The Remoti App consolidates the company’s services into three modules: Global Opportunities for talent matching, Workforce Operation covering payroll, compliance and contracts, and Marketplace & Financial Products providing financial tools to workers directly.
“The world changed, and companies need new ways to build and operate global teams. With Workforce-as-a-Service, we’re allowing firms to integrate talent in Latin America with the same flexibility with which they build their technology in the cloud,” said Pablo Miller, CEO and founder of the startup.
“At the same time, we’re allowing a new more structured, trustworthy and talent-backed experience in the region.”
The bundling is a move away from the traditional staffing model and toward something closer to a managed HR platform with deep regional focus.

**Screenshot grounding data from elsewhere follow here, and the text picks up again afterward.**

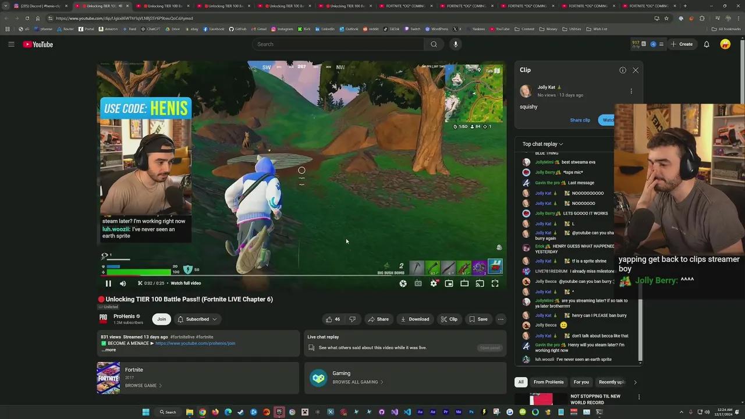Switch to theater mode icon

point(464,283)
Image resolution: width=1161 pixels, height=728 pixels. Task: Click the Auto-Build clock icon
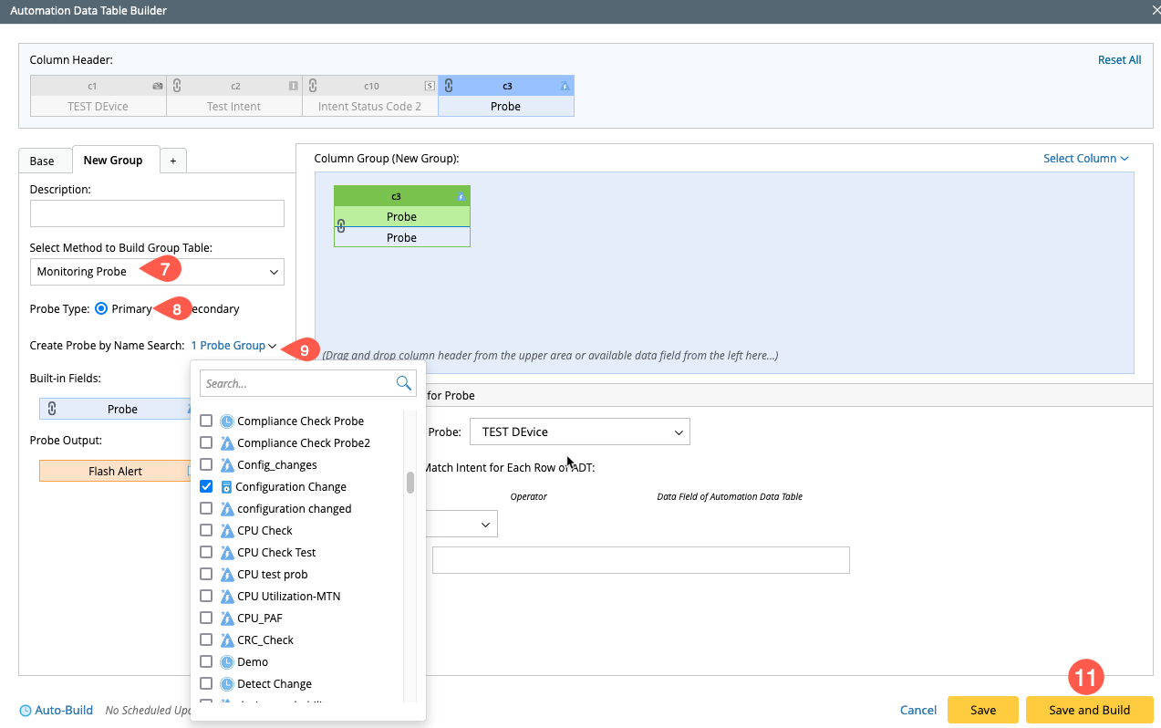click(x=26, y=711)
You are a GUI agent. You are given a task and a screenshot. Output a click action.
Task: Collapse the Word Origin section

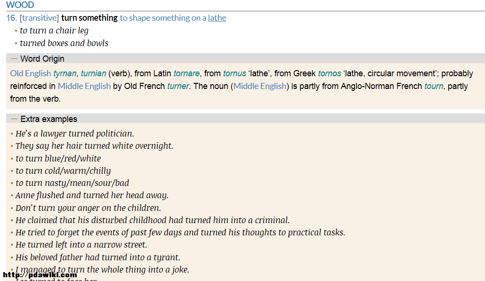pyautogui.click(x=246, y=59)
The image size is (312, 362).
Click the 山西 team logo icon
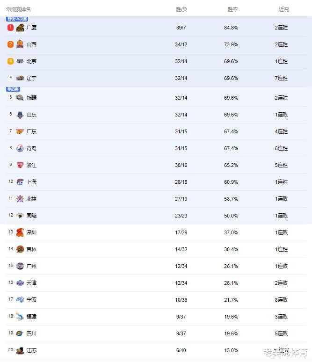20,44
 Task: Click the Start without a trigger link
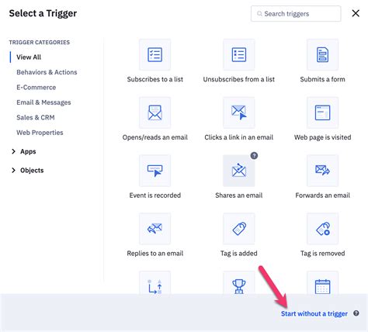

The launch comes at a reasonable moment for the thesis: Colombia’s IT outsourcing market is projected to reach an annual growth rate of 7.37% through 2030, while the World Economic Forum’s Future of Jobs report found big data analysts, AI, and machine learning specialists will be among the fastest-growing job categories in the region – with 51% of employers calling for more public investment in reskilling.
The harder question is differentiation. While others have built global employer-of-record and HR infrastructure at scale, Remoti’s angle is regional depth and operational ownership – WaaS is framed as a managed service, not a software product, implying the company absorbs more risk in exchange for deeper client relationships.
“This launch marks a structural change in how organizations think about the redistribution of its operations and access to talent. It is the result of nearly 10 years building, operating and making a model perfect with international companies.” added Juan Felipe Velasco, managing director and co-founder at Remoti
The worker-facing financial products layer also points to a two-sided model that most competitors haven’t prioritized in the region.
Remoti’s event included a policy panel with Congressman Antonio Zabarain, who sponsored legislation to promote Colombia’s tech sector – relevant context given that 61% of Colombian firms cite outdated or inflexible regulatory frameworks as a barrier to business transformation, according to the WEF, making compliance navigation a genuine value-add rather than a commodity service.
Whether the WaaS framing holds up under the operational realities of multi-country employment compliance will determine how credible the platform story becomes.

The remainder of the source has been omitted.